* PROBLEM REQUIREMENTS:
Reproduce the following entries exactly, leaving nothing out.

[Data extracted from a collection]
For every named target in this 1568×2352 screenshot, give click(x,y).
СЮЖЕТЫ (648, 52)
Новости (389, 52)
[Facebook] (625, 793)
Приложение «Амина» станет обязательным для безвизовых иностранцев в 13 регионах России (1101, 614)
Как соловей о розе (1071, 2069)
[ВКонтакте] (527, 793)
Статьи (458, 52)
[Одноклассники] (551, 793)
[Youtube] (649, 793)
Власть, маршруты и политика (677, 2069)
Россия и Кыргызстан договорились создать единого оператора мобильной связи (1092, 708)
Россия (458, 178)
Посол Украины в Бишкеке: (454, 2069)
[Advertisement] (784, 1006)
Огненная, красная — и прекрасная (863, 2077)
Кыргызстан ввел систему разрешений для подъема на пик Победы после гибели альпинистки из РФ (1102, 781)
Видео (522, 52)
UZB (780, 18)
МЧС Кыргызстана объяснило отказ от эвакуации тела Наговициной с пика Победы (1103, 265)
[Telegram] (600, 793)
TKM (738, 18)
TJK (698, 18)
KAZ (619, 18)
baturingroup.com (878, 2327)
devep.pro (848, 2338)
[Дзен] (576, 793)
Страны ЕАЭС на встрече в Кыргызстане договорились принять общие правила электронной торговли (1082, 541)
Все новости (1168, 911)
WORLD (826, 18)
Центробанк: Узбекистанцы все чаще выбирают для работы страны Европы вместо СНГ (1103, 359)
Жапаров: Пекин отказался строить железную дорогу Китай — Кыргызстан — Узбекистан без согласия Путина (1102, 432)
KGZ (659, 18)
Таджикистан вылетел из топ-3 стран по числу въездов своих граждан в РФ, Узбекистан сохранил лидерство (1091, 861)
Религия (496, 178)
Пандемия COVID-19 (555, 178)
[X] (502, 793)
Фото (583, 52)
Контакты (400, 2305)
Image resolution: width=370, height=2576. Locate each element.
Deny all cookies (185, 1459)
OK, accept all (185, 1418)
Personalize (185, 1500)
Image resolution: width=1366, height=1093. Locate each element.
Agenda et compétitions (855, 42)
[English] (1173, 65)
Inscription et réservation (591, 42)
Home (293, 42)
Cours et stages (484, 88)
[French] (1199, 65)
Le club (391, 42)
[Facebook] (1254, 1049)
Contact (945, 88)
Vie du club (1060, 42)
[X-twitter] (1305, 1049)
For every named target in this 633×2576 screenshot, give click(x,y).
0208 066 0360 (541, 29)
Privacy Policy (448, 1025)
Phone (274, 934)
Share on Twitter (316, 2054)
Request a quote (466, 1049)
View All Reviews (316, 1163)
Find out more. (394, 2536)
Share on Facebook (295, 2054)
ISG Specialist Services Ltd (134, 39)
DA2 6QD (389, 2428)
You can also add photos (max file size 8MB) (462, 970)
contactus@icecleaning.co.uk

* YOUR RESPONSE:
For every named target in this 1568×2352 screenshot, give click(x,y).
СЮЖЕТЫ (648, 52)
Новости (389, 52)
[Facebook] (625, 793)
Приложение «Амина» станет обязательным для безвизовых иностранцев в 13 регионах России (1101, 614)
Как соловей о розе (1071, 2069)
[ВКонтакте] (527, 793)
Статьи (458, 52)
[Одноклассники] (551, 793)
[Youtube] (649, 793)
Власть, маршруты и политика (677, 2069)
Россия и Кыргызстан договорились создать единого оператора мобильной связи (1092, 708)
Россия (458, 178)
Посол Украины в Бишкеке: (454, 2069)
[Advertisement] (784, 1006)
Огненная, красная — и прекрасная (863, 2077)
Кыргызстан ввел систему разрешений для подъема на пик Победы после гибели альпинистки из РФ (1102, 781)
Видео (522, 52)
UZB (780, 18)
МЧС Кыргызстана объяснило отказ от эвакуации тела Наговициной с пика Победы (1103, 265)
[Telegram] (600, 793)
TKM (738, 18)
TJK (698, 18)
KAZ (619, 18)
baturingroup.com (878, 2327)
devep.pro (848, 2338)
[Дзен] (576, 793)
Страны ЕАЭС на встрече в Кыргызстане договорились принять общие правила электронной торговли (1082, 541)
Все новости (1168, 911)
WORLD (826, 18)
Центробанк: Узбекистанцы все чаще выбирают для работы страны Европы вместо СНГ (1103, 359)
Жапаров: Пекин отказался строить железную дорогу Китай — Кыргызстан — Узбекистан без согласия Путина (1102, 432)
KGZ (659, 18)
Таджикистан вылетел из топ-3 стран по числу въездов своих граждан в РФ, Узбекистан сохранил лидерство (1091, 861)
Религия (496, 178)
Пандемия COVID-19 (555, 178)
[X] (502, 793)
Фото (583, 52)
Контакты (400, 2305)
Image resolution: width=370, height=2576. Locate each element.
Deny all cookies (185, 1459)
OK, accept all (185, 1418)
Personalize (185, 1500)
Image resolution: width=1366, height=1093. Locate each element.
Agenda et compétitions (855, 42)
[English] (1173, 65)
Inscription et réservation (591, 42)
Home (293, 42)
Cours et stages (484, 88)
[French] (1199, 65)
Le club (391, 42)
[Facebook] (1254, 1049)
Contact (945, 88)
Vie du club (1060, 42)
[X-twitter] (1305, 1049)
For every named target in this 633×2576 screenshot, give click(x,y).
0208 066 0360 (541, 29)
Privacy Policy (448, 1025)
Phone (274, 934)
Share on Twitter (316, 2054)
Request a quote (466, 1049)
View All Reviews (316, 1163)
Find out more. (394, 2536)
Share on Facebook (295, 2054)
ISG Specialist Services Ltd (134, 39)
DA2 6QD (389, 2428)
You can also add photos (max file size 8MB) (462, 970)
contactus@icecleaning.co.uk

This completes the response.